**Dataset rows:**

################

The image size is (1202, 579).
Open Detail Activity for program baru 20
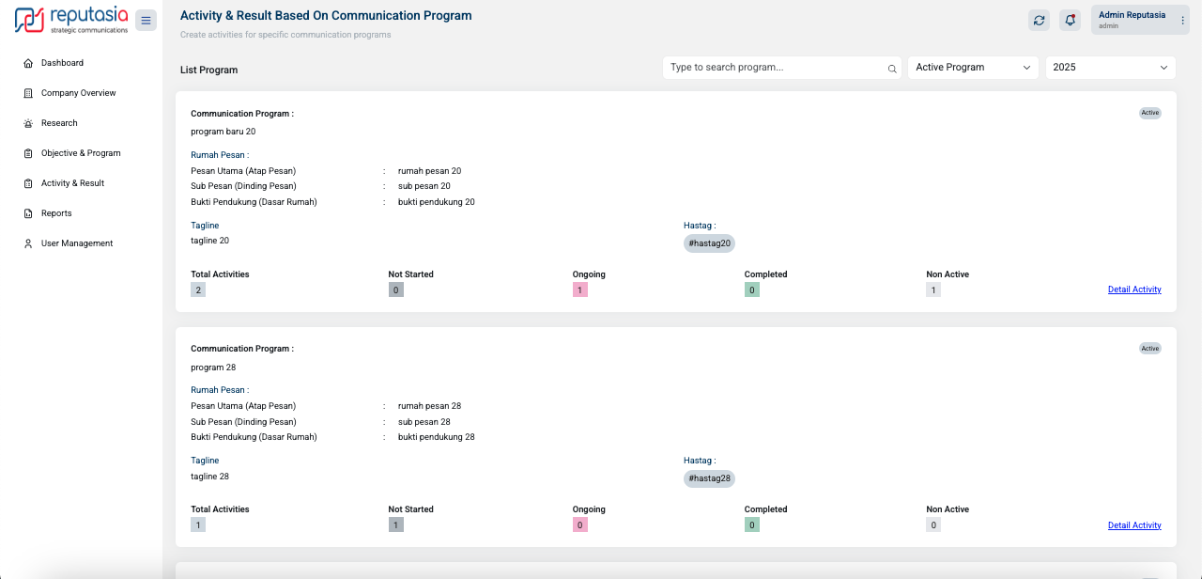[1134, 290]
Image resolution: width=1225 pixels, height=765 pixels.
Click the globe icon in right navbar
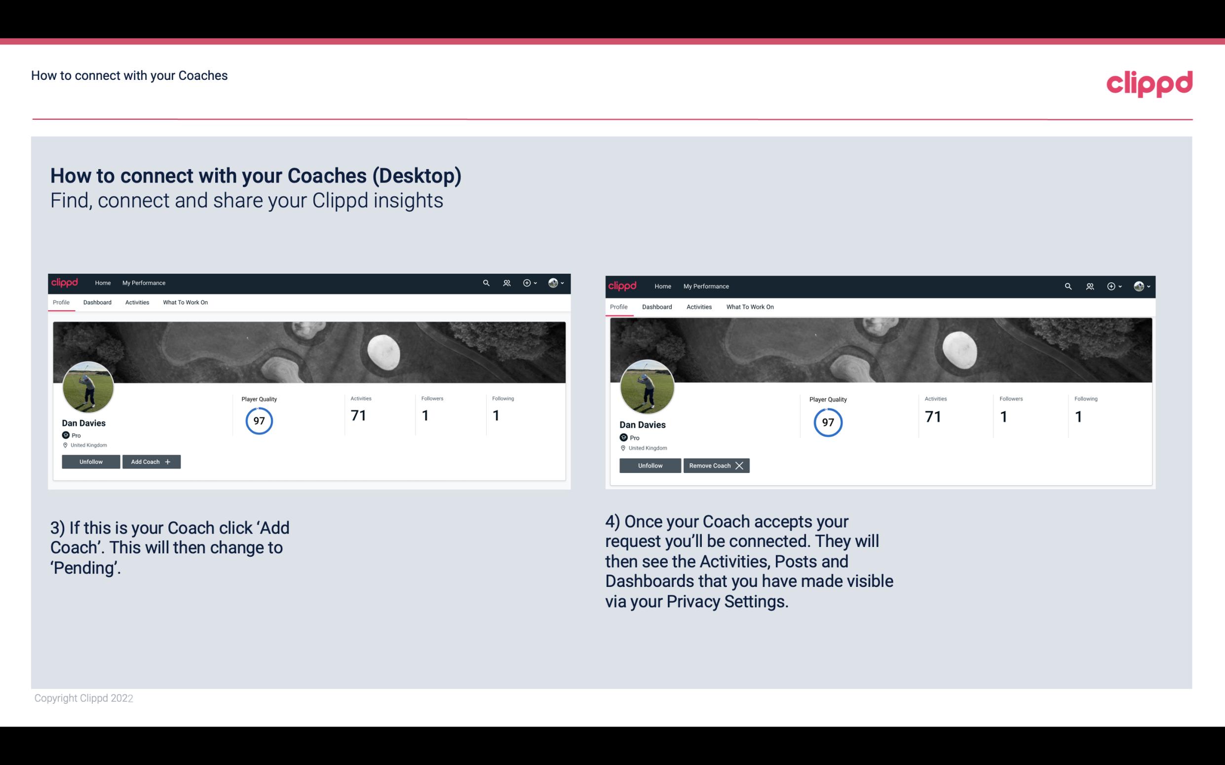point(1138,285)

################

**Written instruction:** Echo the items from the line with "Image resolution: width=1225" through the end of the items, leaving out the pictures.

**The response:**
Image resolution: width=1225 pixels, height=765 pixels.
Click the globe icon in right navbar
point(1138,285)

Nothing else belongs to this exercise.